DATA FOR ANALYSIS: Begin
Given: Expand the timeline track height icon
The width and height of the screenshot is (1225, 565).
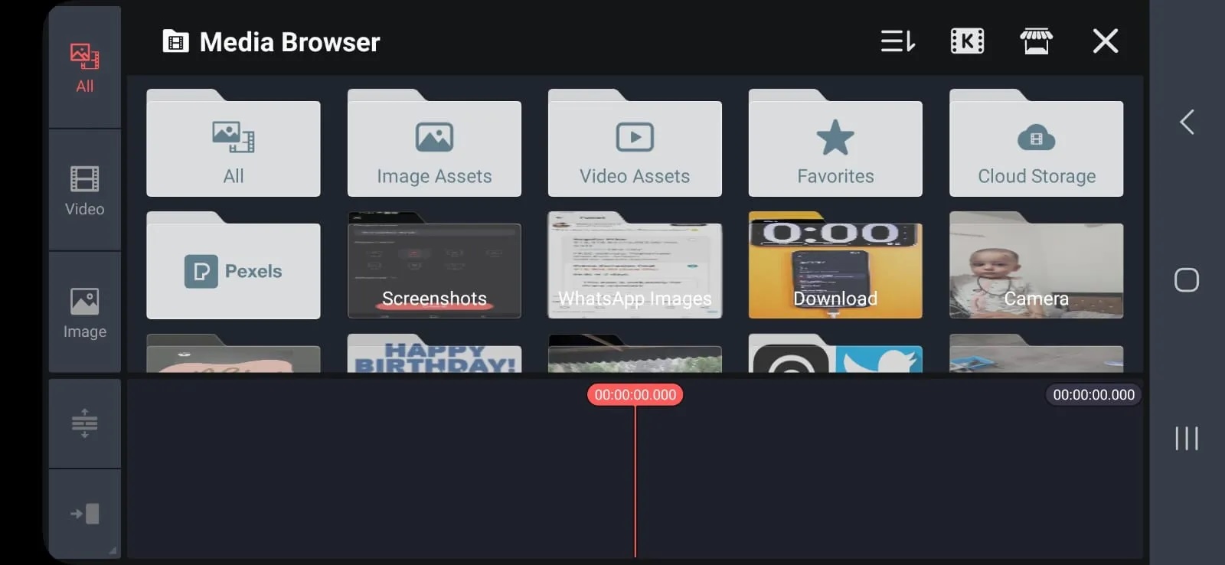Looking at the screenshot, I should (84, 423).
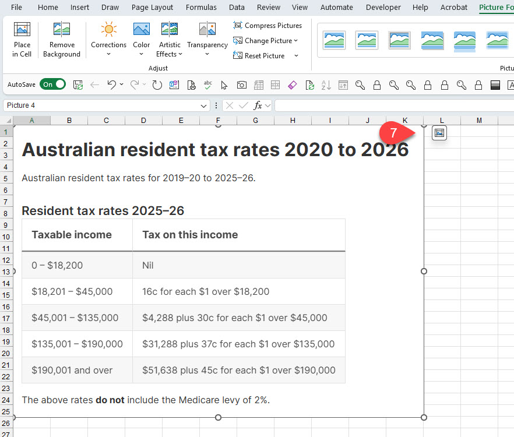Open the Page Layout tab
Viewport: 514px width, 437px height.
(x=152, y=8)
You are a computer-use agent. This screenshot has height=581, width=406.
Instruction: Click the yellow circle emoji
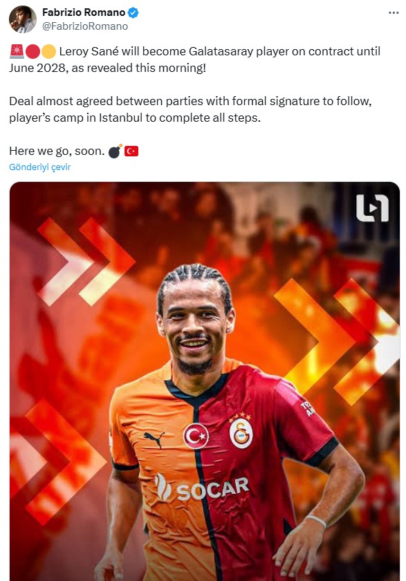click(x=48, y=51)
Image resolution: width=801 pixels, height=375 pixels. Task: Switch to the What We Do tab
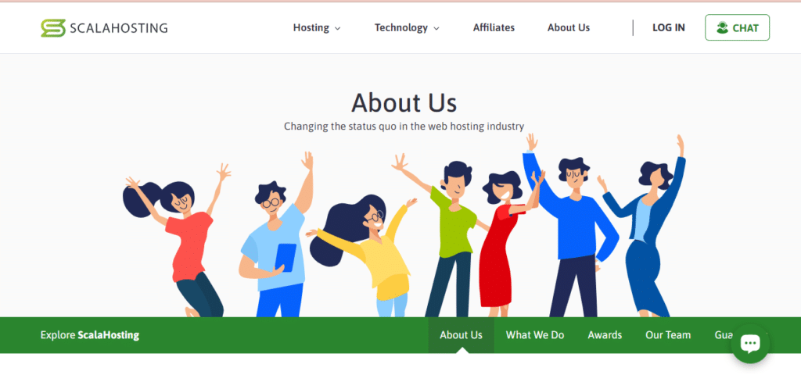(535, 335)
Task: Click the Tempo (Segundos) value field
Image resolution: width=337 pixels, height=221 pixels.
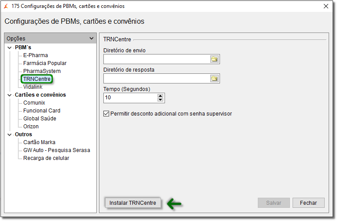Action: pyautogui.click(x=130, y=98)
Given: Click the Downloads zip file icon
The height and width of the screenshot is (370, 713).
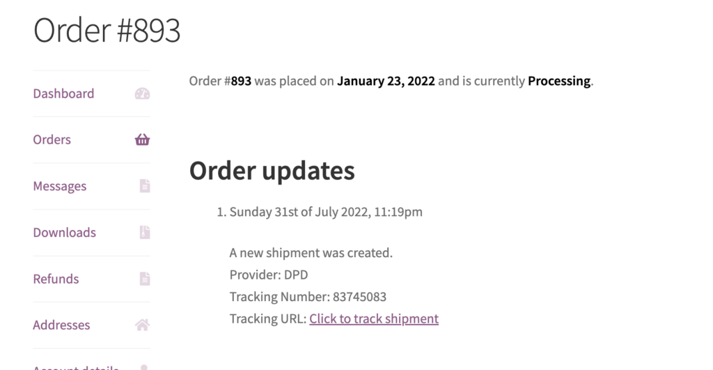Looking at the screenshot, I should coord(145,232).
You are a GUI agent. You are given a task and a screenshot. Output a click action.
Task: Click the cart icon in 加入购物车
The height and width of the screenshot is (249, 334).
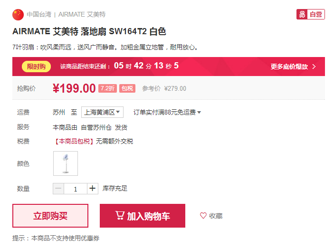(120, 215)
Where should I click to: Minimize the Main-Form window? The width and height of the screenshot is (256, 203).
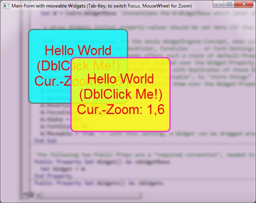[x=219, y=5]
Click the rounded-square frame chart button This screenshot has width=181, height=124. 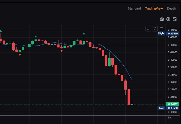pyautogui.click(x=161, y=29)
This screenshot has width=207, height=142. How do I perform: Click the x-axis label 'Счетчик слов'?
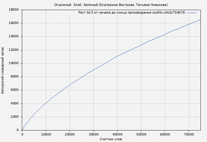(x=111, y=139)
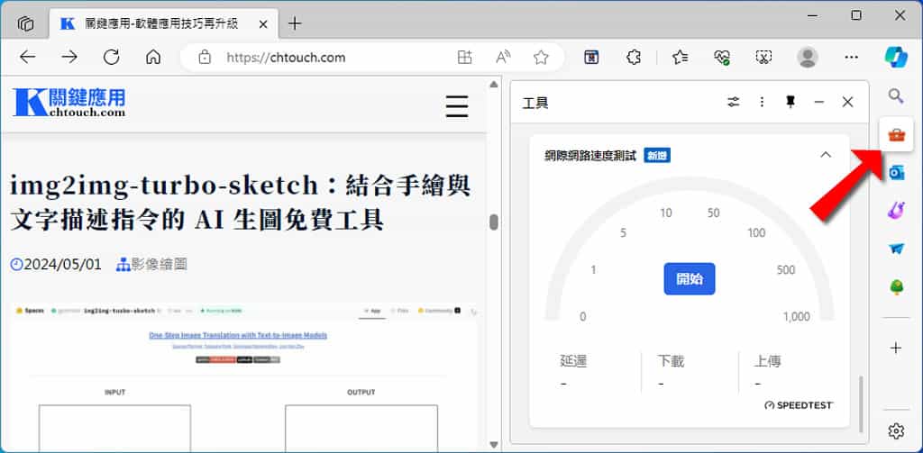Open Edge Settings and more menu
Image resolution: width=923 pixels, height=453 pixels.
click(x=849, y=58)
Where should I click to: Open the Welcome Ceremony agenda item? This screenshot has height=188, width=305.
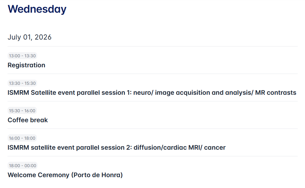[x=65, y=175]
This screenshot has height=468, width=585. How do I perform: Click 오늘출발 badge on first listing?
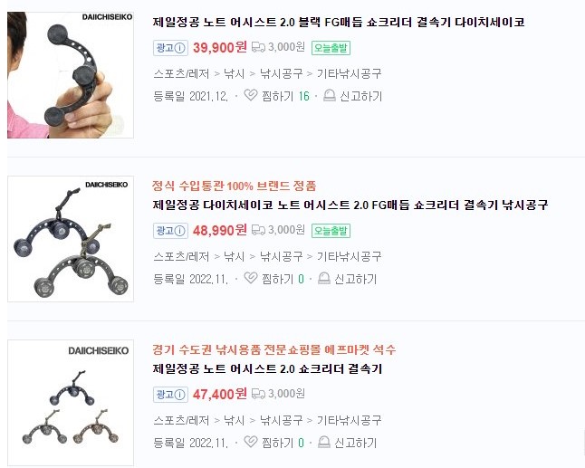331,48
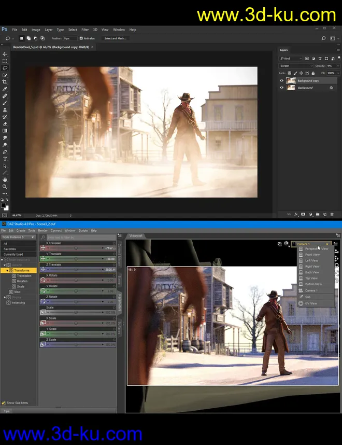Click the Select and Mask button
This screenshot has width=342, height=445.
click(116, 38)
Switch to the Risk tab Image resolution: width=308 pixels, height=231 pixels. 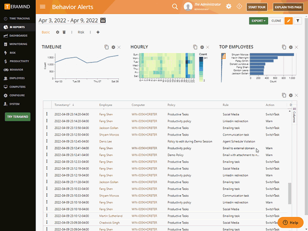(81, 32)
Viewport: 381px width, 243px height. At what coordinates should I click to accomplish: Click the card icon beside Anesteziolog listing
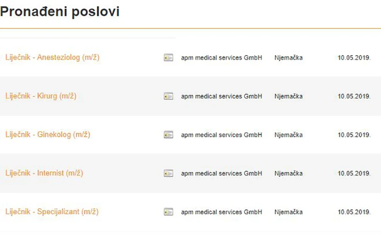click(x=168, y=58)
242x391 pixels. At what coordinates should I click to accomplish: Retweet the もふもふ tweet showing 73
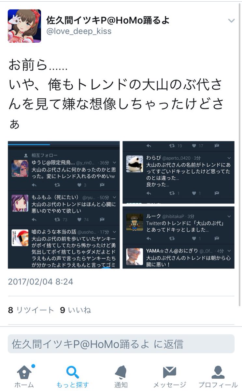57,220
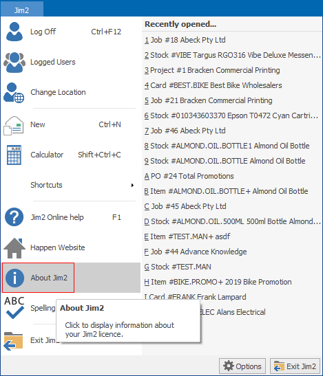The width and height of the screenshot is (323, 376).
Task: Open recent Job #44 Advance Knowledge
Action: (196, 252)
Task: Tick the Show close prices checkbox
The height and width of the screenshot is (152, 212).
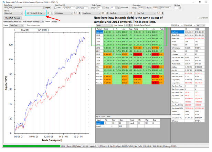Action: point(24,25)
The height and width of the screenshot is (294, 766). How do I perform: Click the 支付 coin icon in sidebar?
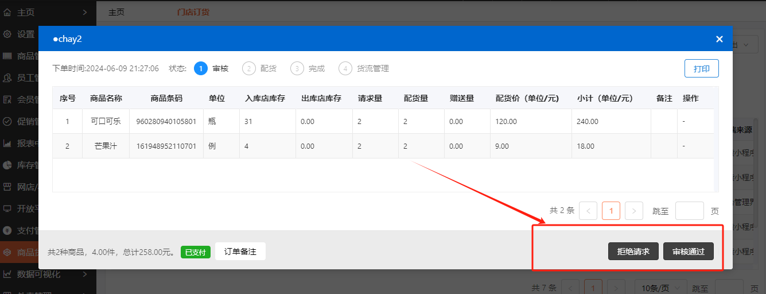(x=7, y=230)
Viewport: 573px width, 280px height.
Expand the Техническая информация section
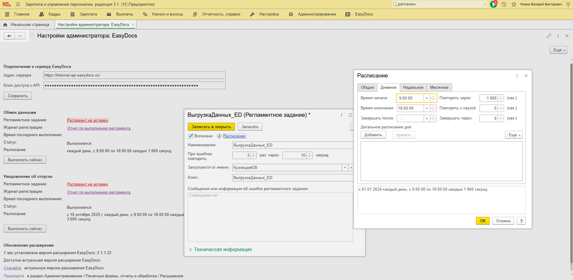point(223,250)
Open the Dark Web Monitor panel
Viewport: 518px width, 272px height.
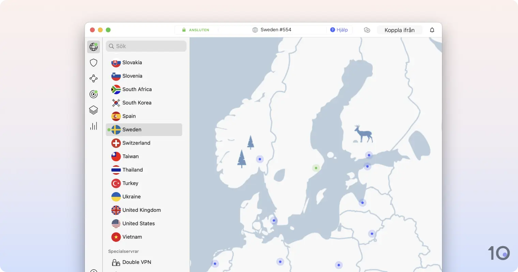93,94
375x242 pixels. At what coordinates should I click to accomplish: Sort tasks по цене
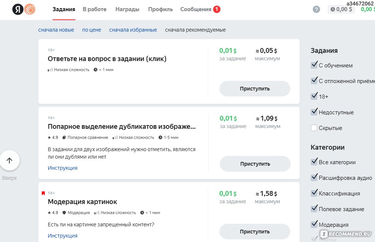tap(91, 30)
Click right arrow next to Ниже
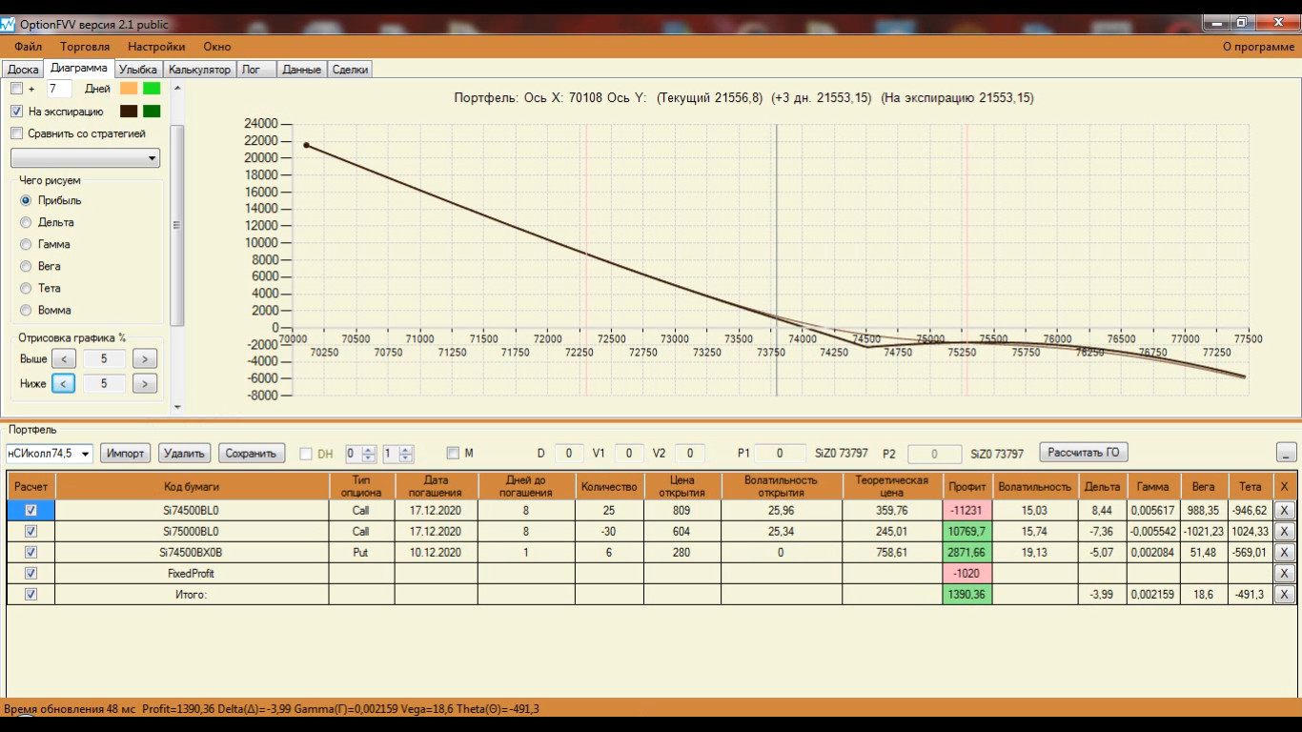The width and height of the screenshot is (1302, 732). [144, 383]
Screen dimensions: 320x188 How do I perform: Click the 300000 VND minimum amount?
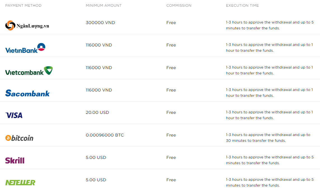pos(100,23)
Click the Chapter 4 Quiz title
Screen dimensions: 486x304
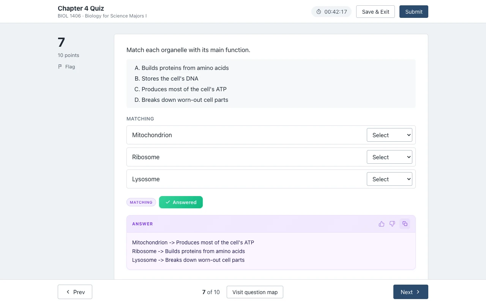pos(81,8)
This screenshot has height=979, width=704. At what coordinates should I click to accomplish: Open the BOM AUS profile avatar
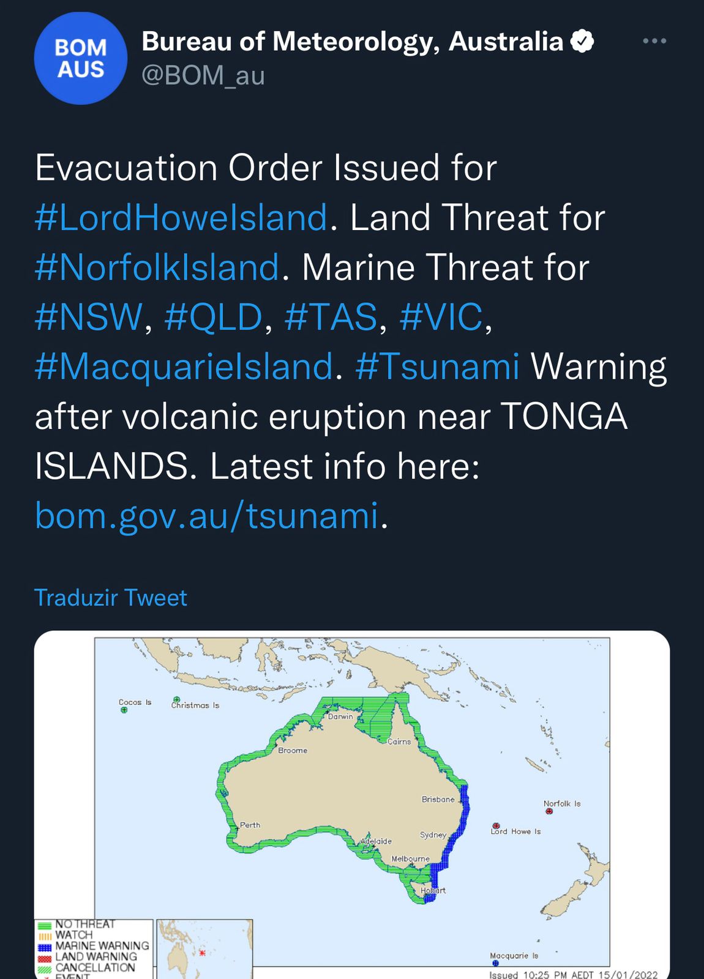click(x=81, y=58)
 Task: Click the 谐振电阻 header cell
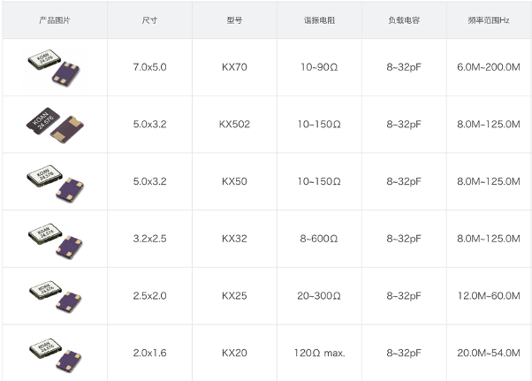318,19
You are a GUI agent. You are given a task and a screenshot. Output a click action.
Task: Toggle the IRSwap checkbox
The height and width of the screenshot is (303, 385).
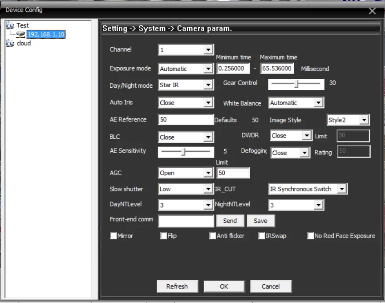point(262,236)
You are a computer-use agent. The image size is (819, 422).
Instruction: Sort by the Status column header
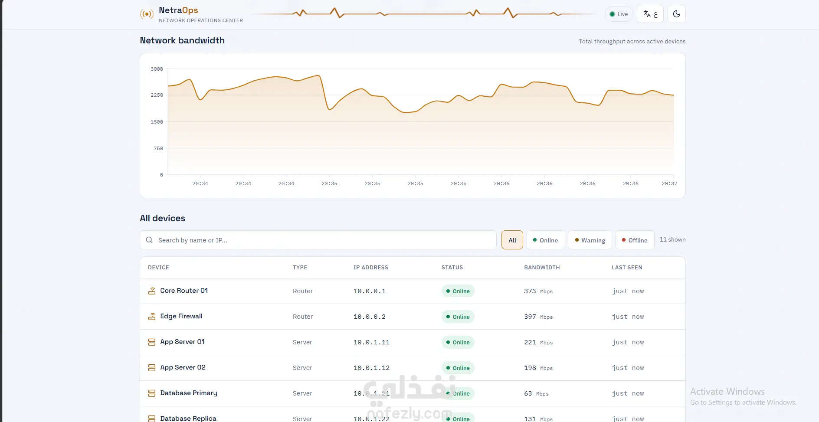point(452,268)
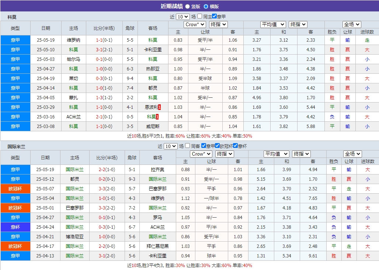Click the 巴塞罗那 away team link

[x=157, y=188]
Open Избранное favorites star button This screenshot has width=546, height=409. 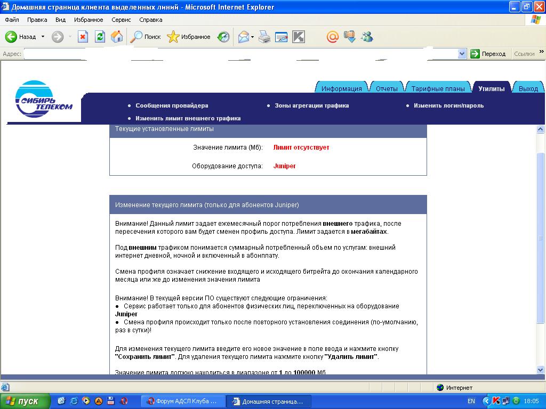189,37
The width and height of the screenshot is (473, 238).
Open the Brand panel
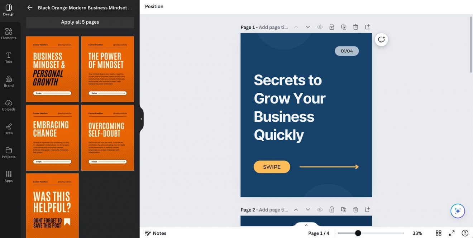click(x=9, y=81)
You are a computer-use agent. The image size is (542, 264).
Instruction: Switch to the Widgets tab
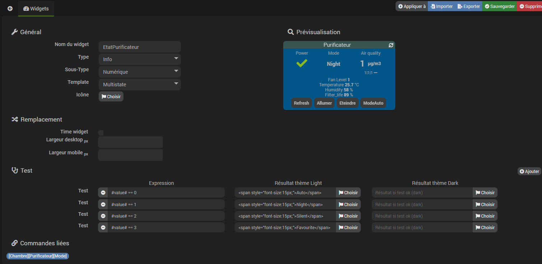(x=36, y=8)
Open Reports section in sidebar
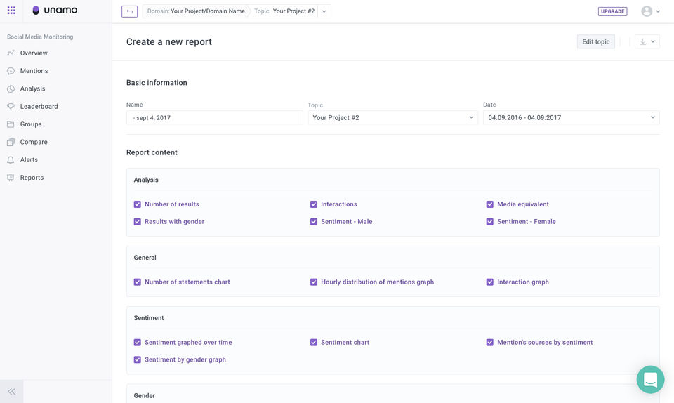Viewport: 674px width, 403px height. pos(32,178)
DATA FOR ANALYSIS: End
**WORK ORDER:**
The expected answer is every line above in which the word "size" appears.

**PROBLEM SOLUTION:**
You are a computer-use agent. The image size is (819, 422).
You are a computer-use agent. The image size is (542, 264).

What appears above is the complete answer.